• _DOCUMENT EXCERPT_
----------

Trigonal bipyramidal geometry is characteristic of molecules with five electron domains around the central atom, such as $PC{l}_5$. In this geometry, there are two distinct types of positions for the atoms/ligands:

1. Axial positions: Two positions along the vertical axis, 180° apart from each other.
2. Equatorial positions: Three positions in a horizontal plane, 120° apart from each other.

Let's analyze the right angles (90°) present:

• Each axial bond forms a 90° angle with each of the three equatorial bonds. Since there are two axial bonds, this accounts for $2\times 3=6$ right angles.
• The angles between the equatorial bonds are 120°, so there are no 90° angles within the equatorial plane.

Therefore, the total number of right angles in a trigonal bipyramidal geometry is 6.

Option Analysis:

• A) 3: This is incorrect. There are more than 3 right angles.
• B) 12: This is incorrect. This number would imply 4 right angles per axial bond, which is not the case.
• C) 6: This is correct. Each of the two axial bonds forms a 90° angle with each of the three equatorial bonds, totaling 6 right angles.
• D) 9: This is incorrect. This would imply 4.5 right angles per axial bond, which is not possible.

Correct Answer: (C)

----------

• _DATA LINES_
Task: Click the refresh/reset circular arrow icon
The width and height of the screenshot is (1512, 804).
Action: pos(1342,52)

----------

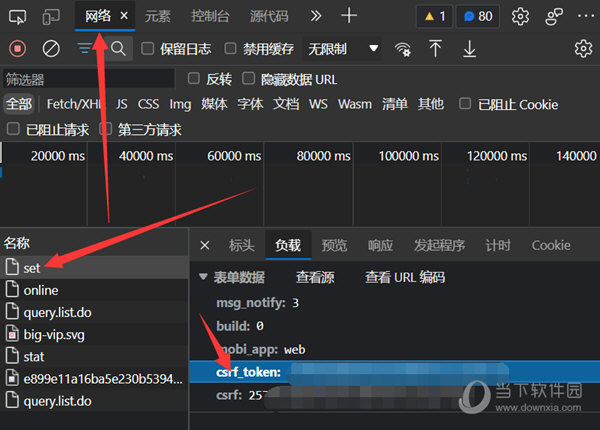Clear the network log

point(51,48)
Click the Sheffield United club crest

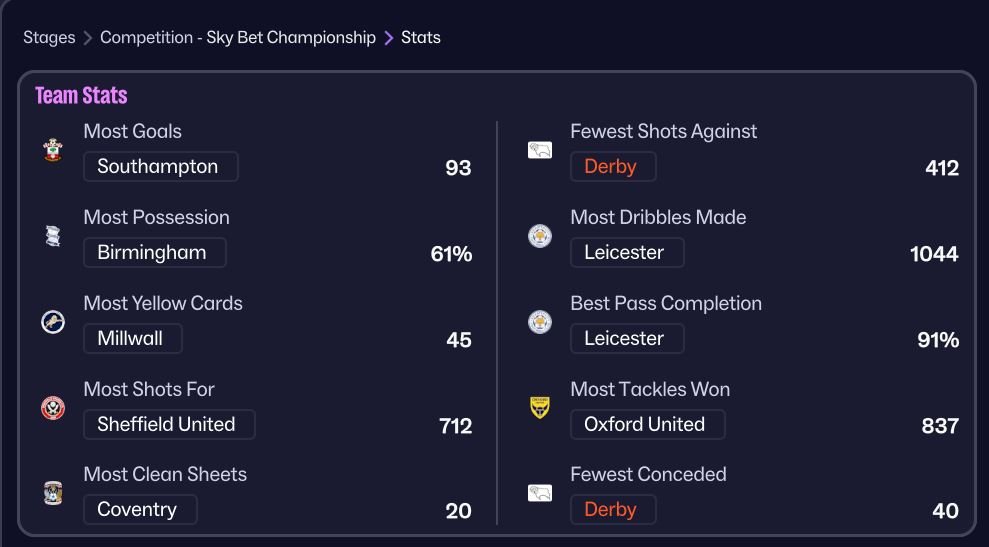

----------

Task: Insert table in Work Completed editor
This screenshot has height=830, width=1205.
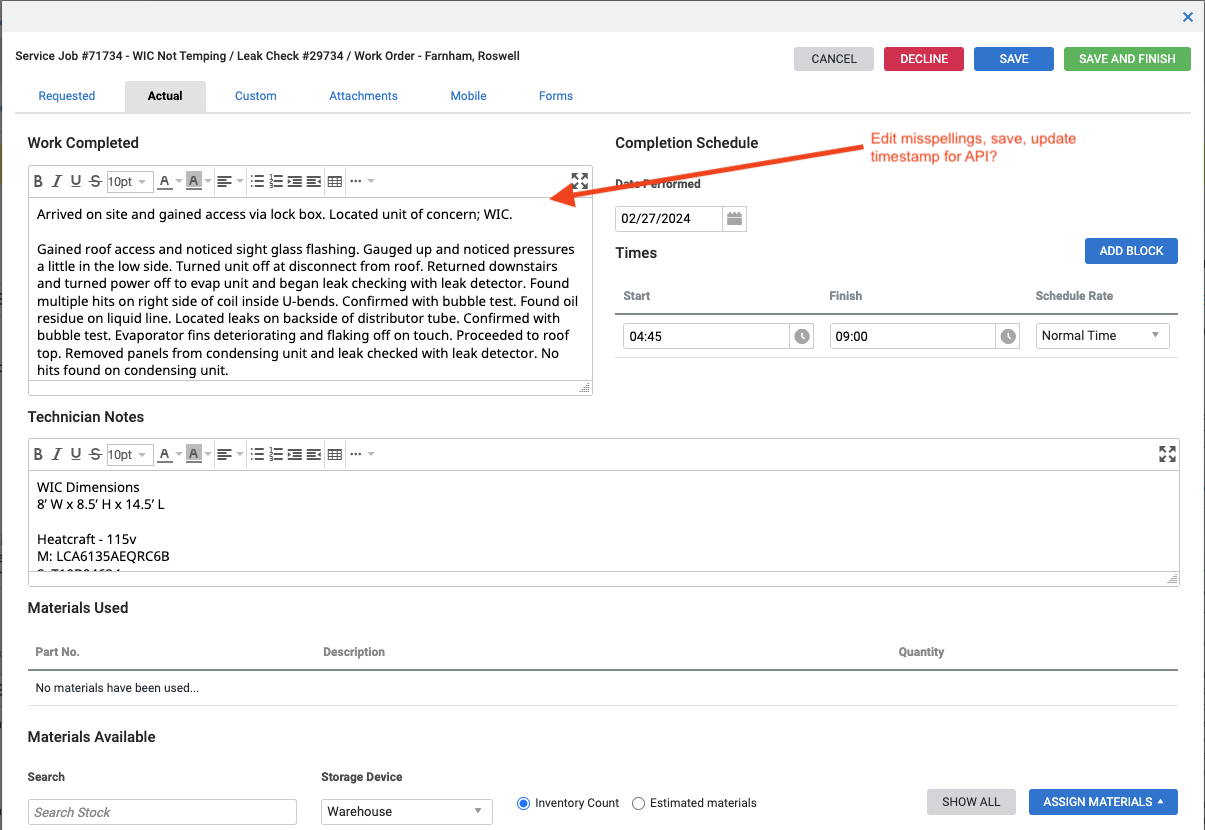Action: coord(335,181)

----------

• _TASK DIRECTIONS_
Can you copy the explanation of trigonal bipyramidal geometry, starting with "Therefore, the total" and going on through "is not possible.", and switch "incorrect" to "wrong"? The material has no connection to the explanation of trigonal bipyramidal geometry.

• _FULL OUTPUT_
Therefore, the total number of right angles in a trigonal bipyramidal geometry is 6.

Option Analysis:

• A) 3: This is wrong. There are more than 3 right angles.
• B) 12: This is wrong. This number would imply 4 right angles per axial bond, which is not the case.
• C) 6: This is correct. Each of the two axial bonds forms a 90° angle with each of the three equatorial bonds, totaling 6 right angles.
• D) 9: This is wrong. This would imply 4.5 right angles per axial bond, which is not possible.